I can say programmatic configuration the way it is is *really* hard.

Mostly it is hard because of

- having to import a million different things from different packages, and you can never guess or remember which package it is going to be
- the creator methods take a million parameters
- appenders need to be added twice
- if you create an appender with the same name it will not add it but give no error - various static methods from different classes do important things, but it is not centralized.
- maybe there is too much static in any case, but yeah.

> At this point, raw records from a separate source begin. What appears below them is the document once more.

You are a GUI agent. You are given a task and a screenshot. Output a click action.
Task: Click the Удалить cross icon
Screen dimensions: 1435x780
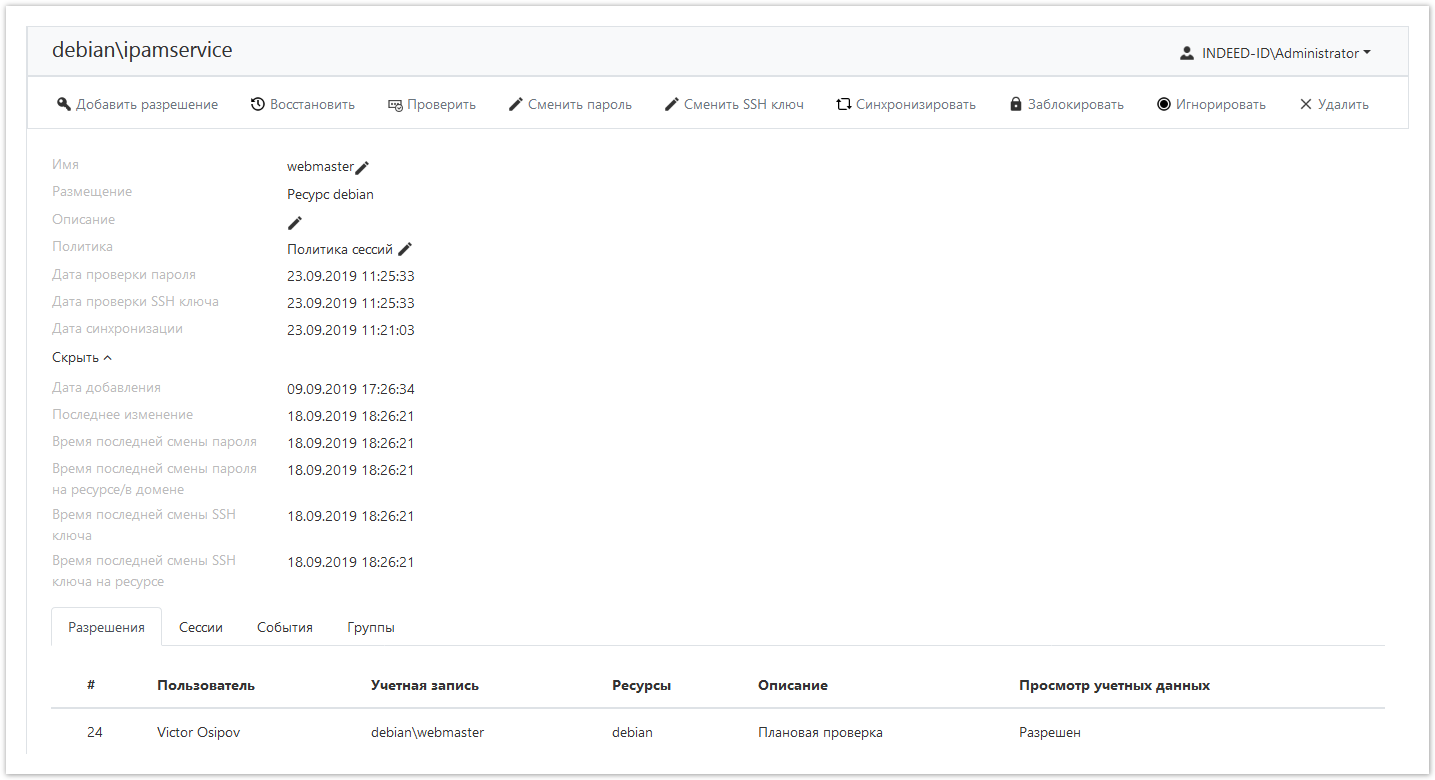point(1304,103)
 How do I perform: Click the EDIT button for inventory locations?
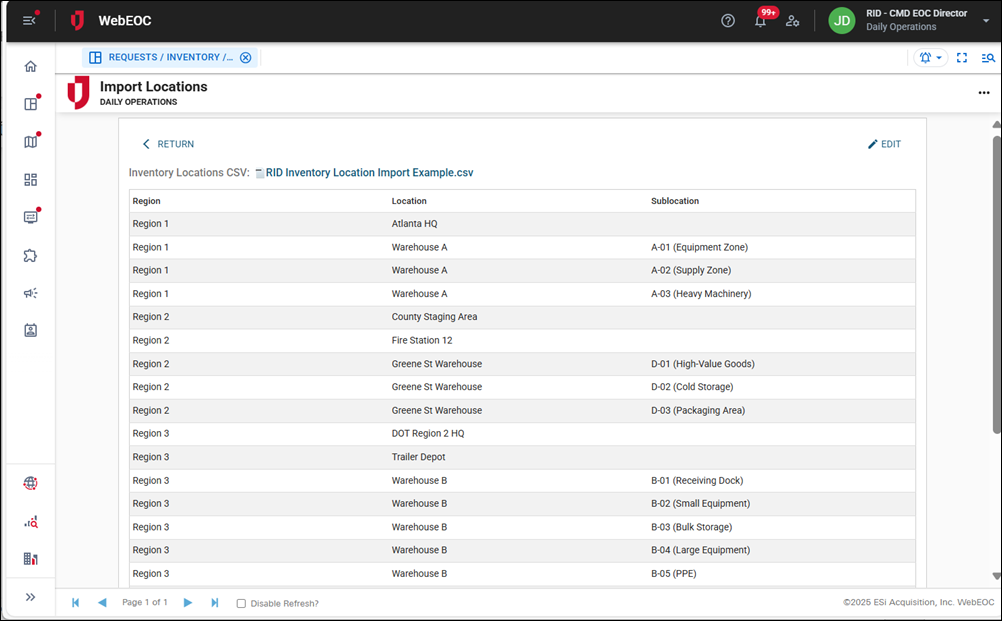click(884, 144)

JAnsi works. I'm doing stuff JAnsi does, and there is already an entire package that does everything I would want or need to do :P. Go figure. Now it is even included with my application just to make it work on Windows, and I don't really want to use it with my default application ;-). (Maybe I'll have to, given that). Ooh but it doesn't do input processing/filtering, I might even use it. (My library parses ANSI tokens).

Anyway to cut it short now, here is a screenshot of what I've been doing:

http://www.xen.dds.nl/f/i/screenshots/thunderbolt-log4j-reward.png

The first field is the thread in blue, there are three threads (thread types): main, server and client. Every client thread gets numbered from a pool that gets refilled when a thread exits (just a Set I take numbers out of and I always take the first one (SortedSet/TreeSet)). After that is the logger name. I don't name my loggers anymore by class but by subsystem. Essentially, by package, I guess. There are only two packages / subsystems at the moment that are being shown a third is called "telnet.file" and I haven't tested it yet.

It's just that my FileAppender doesn't yet work. However since it "additives" from "telnet" it also outputs to the console:

http://www.xen.dds.nl/f/i/screenshots/thunderbolt-log4j-reward2.smaller.png

Fixed.

So I have 3 loggerconfigs now:
- "server" --> outputs to root logger
- "telnet" --> outputs to root logger
- "telnet.file" --> additionally outputs to a log file.

Regards, and enjoy :p.

Bart.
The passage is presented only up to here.